╭─ DOCUMENT

L’instrumentalisation idéologique…
“L’affaire Weinstein” est désormais connue sur toute la planète depuis que le New York Times et le New Yorker ont publié, en octobre 2017, une enquête sur les nombreux abus sexuels du producteur hollywoodien, dénoncés par une douzaine de femmes. Depuis, la parole s’est libérée et ce sont des dizaines et des dizaines de femmes qui ont dénoncé les agressions et les crimes de nombreux hommes de pouvoir dans tous les secteurs : le cinéma, le monde des affaires, la politique, etc.
Au départ, la médiatisation de cette affaire a surtout servi de prétexte pour acculer Trump et tenter d’engager une procédure de destitution. Déjà, du temps de Bill Clinton, les abus sexuels dont certains se rendaient coupables avec un sentiment absolu d’impunité, du fait de leur position de pouvoir, avaient été utilisés pour affaiblir le président de l’époque dans la célèbre “affaire Lewinsky”.(1) En octobre 2017, lorsque l’affaire Weinstein éclate au grand jour, les comportements ignobles de ce triste sire ne sont qu’un secret de polichinelle dans les milieux culturels et intellectuels américains. En la médiatisant en sujet d’indignation populaire, la bourgeoisie américaine trouvait le moyen d’impliquer le président américain qui traîne déjà quelques casseroles (il a, entre autres méfaits, dû acheter le silence d’une actrice porno avant de se marier, après que celle-ci l’ait menacé de dévoiler leur relation). Mais Trump s’en est finalement sorti sans grande difficulté face à l’ampleur des comportements et des crimes que la médiatisation de l’affaire Weinstein a mis au grand jour.
En effet, la portée internationale de cette affaire révèle bien plus qu’une énième stratégie machiavélique de la bourgeoisie. Elle manifeste une réelle et profonde indignation face à la condition des femmes dans la société. Lors de la “journée de la femme” du 8 mars 2018, la participation était plus importante que les années précédentes, dans davantage de pays (des manifestations ont eu lieu en Turquie, en Russie, aux Philippines, en Inde, au Pakistan, en Suisse, en Corée du Sud, au Congo, en Côte d’Ivoire, etc.), avec des mots d’ordre plus déterminés. Jusqu’en Inde ou en Turquie, des manifestants se réunissent pour dénoncer des agressions et des viols contre des femmes.
Mais cette indignation légitime a rapidement été récupérée par la bourgeoisie à travers une campagne sur les réseaux sociaux orchestrée par le milieu médiatique et culturel où la victimisation systématique vis-à-vis des hommes, la délation et la culpabilisation sur le mode : “les hommes sont tous des porcs” constituaient le revers d’une même réalité ignoble. Il fallait s’y attendre, la bourgeoisie n’allait pas laisser la parole “se libérer” sans la déplacer sur un terrain de fausse opposition “hommes contre femmes”, “gentlemen contre gros porcs”, tout en exploitant au passage la fibre traditionnelle du puritanisme et de la pudibonderie.

╰─

CONSIGNES:
A – Selon le texte sur l'affaire Weinstein, quels journaux ont publié l'enquête en octobre 2017 ?
B – Poursuivez, s'il vous plaît, le texte sur l'affaire Weinstein à la suite de sa dernière phrase.

╭─ EXTRAIT DE DONNÉES

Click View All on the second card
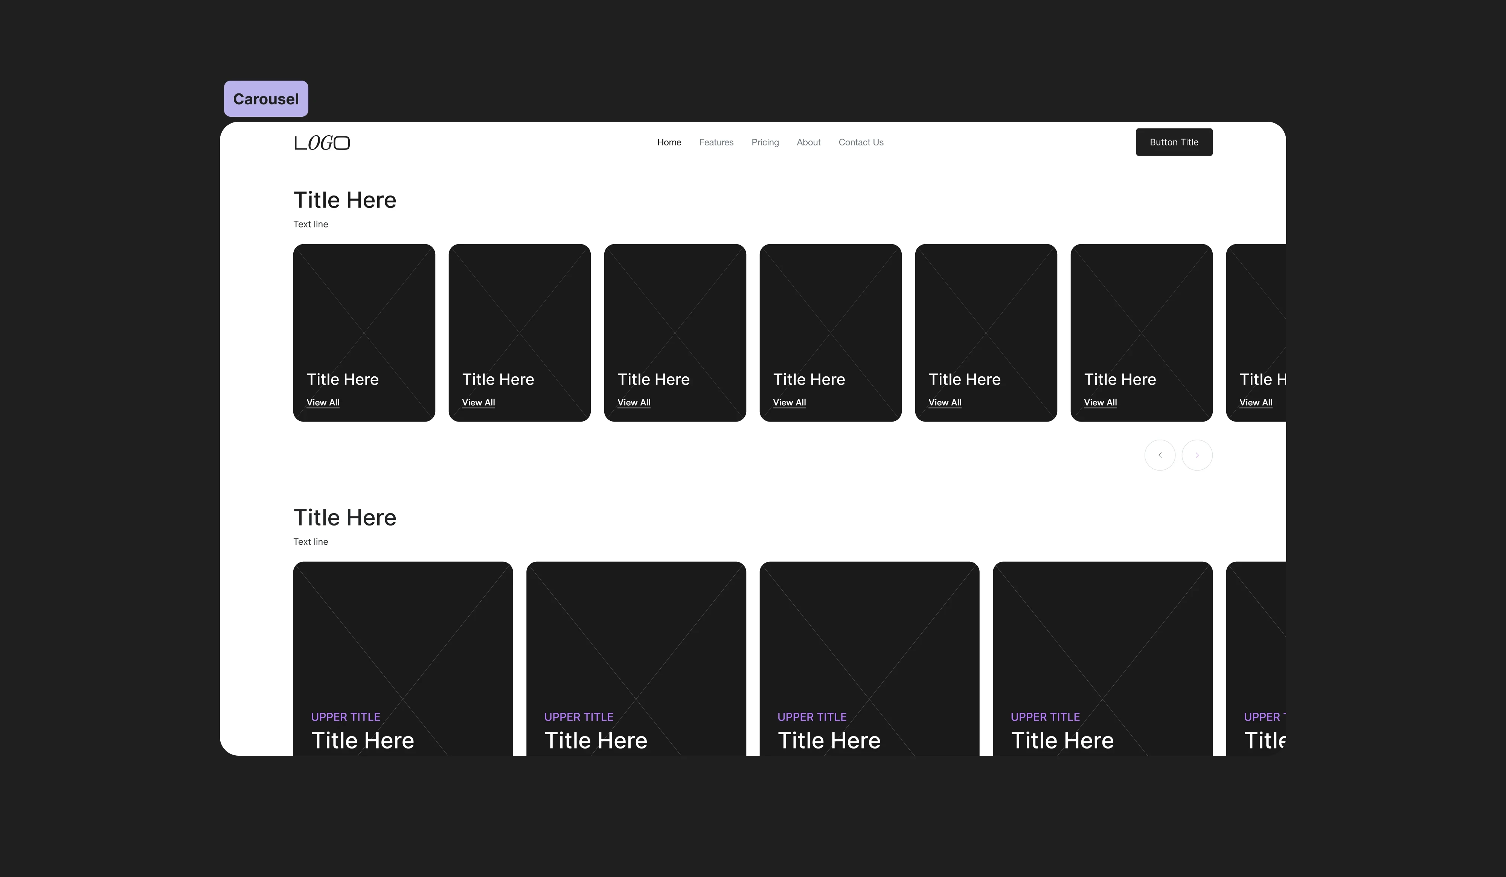click(478, 402)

╰─

RÉPONSES:
A – Le New York Times et le New Yorker.

B –
Les prises de parole se multiplient, les gouvernements de plusieurs pays légifèrent ou prévoient de le faire, prétendant renforcer “l’égalité des sexes” par rapport, notamment, aux salaires ou la pénalisation des agressions et du harcèlement sexuel. La classe dominante ne peut rester silencieuse face aux réactions indignées, bien que cette profonde colère, pour le moment incapable de s’élever sur un terrain de classe, enfermée dans le cadre d’une lutte parcellaire et interclassiste, soit sans danger pour sa domination de classe. La bourgeoisie profite ainsi de la situation pour apporter une réponse dans le cadre des mystifications démocratiques, développant à peu de frais l’illusion que la discrimination n’aurait pas sa place au sein du capitalisme. Lorsque les prisons seront remplies d’hommes violents envers leur femme ou de “harceleurs de rue”, rien n’aura fondamentalement changé dans la société pour que ces comportements n’aient plus de base matérielle pour se développer ! La bourgeoisie sait bien que la pénalisation des comportements dégradants envers les femmes n’est qu’un cautère sur une jambe de bois et ça n’en rend ses gesticulations que plus détestables. En offrant la “protection de l’État” aux femmes, la bourgeoisie ne fait rien d’autre qu’enfermer la question dans le cadre démocratique bourgeois et la réduit à un traitement de comportements déviants.
C’est justement le piège dans lequel cette vague d’indignation légitime et réelle ne doit pas tomber. Si la femme est surexploitée, maltraitée, considérée comme l’esclave et l’objet sexuel de l’homme, ce n’est pas tant le produit d’une sorte de “dérive” ou d’une quelconque “régression” de la société que l’expression de sa véritable nature : oppressive et divisée en classes.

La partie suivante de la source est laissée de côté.